## PROBLEM TO SOLVE
Each entry in the material below should be reproduced exactly.

## RECORD EXCERPTS
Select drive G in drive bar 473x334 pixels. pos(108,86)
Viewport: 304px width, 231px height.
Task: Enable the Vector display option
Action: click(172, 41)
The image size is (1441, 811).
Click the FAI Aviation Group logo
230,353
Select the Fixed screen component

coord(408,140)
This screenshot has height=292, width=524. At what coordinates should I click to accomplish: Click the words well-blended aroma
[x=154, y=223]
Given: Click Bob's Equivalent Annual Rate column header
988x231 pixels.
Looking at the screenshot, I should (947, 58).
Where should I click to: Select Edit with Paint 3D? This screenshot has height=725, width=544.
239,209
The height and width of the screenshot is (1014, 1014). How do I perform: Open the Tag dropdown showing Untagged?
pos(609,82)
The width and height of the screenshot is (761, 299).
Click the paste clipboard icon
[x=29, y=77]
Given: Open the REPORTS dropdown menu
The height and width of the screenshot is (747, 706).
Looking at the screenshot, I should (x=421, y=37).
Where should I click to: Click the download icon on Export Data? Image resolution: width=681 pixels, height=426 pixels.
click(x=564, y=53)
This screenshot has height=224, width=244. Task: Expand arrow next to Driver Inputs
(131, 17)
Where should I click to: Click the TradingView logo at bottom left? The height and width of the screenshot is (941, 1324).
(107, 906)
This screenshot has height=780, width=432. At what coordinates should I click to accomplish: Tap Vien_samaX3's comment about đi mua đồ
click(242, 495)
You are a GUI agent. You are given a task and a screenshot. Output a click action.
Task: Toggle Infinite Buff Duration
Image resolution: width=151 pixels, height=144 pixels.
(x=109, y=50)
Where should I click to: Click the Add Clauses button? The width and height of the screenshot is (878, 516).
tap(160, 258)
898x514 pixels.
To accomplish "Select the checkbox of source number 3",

## RESPONSE AREA
Select drive G in drive bar 473x334 pixels. pos(108,86)
Viewport: 304px width, 231px height.
Task: Enable the Vector display option
Action: click(172, 41)
The image size is (1441, 811).
Click the FAI Aviation Group logo
230,353
Select the Fixed screen component

coord(408,140)
This screenshot has height=292, width=524. At what coordinates should I click to accomplish: Click the words well-blended aroma
[x=154, y=223]
Given: Click Bob's Equivalent Annual Rate column header
988x231 pixels.
Looking at the screenshot, I should (947, 58).
Where should I click to: Select Edit with Paint 3D? This screenshot has height=725, width=544.
239,209
The height and width of the screenshot is (1014, 1014). How do I perform: Open the Tag dropdown showing Untagged?
pos(609,82)
The width and height of the screenshot is (761, 299).
Click the paste clipboard icon
[x=29, y=77]
Given: Open the REPORTS dropdown menu
The height and width of the screenshot is (747, 706).
Looking at the screenshot, I should (x=421, y=37).
Where should I click to: Click the download icon on Export Data? Image resolution: width=681 pixels, height=426 pixels.
click(x=564, y=53)
This screenshot has height=224, width=244. Task: Expand arrow next to Driver Inputs
(131, 17)
Where should I click to: Click the TradingView logo at bottom left? The height and width of the screenshot is (941, 1324).
(107, 906)
This screenshot has height=780, width=432. At what coordinates should I click to accomplish: Tap Vien_samaX3's comment about đi mua đồ
click(242, 495)
You are a GUI agent. You are given a task and a screenshot. Output a click action.
Task: Toggle Infinite Buff Duration
Image resolution: width=151 pixels, height=144 pixels.
(x=109, y=50)
Where should I click to: Click the Add Clauses button? The width and height of the screenshot is (878, 516).
tap(160, 258)
898x514 pixels.
To accomplish "Select the checkbox of source number 3",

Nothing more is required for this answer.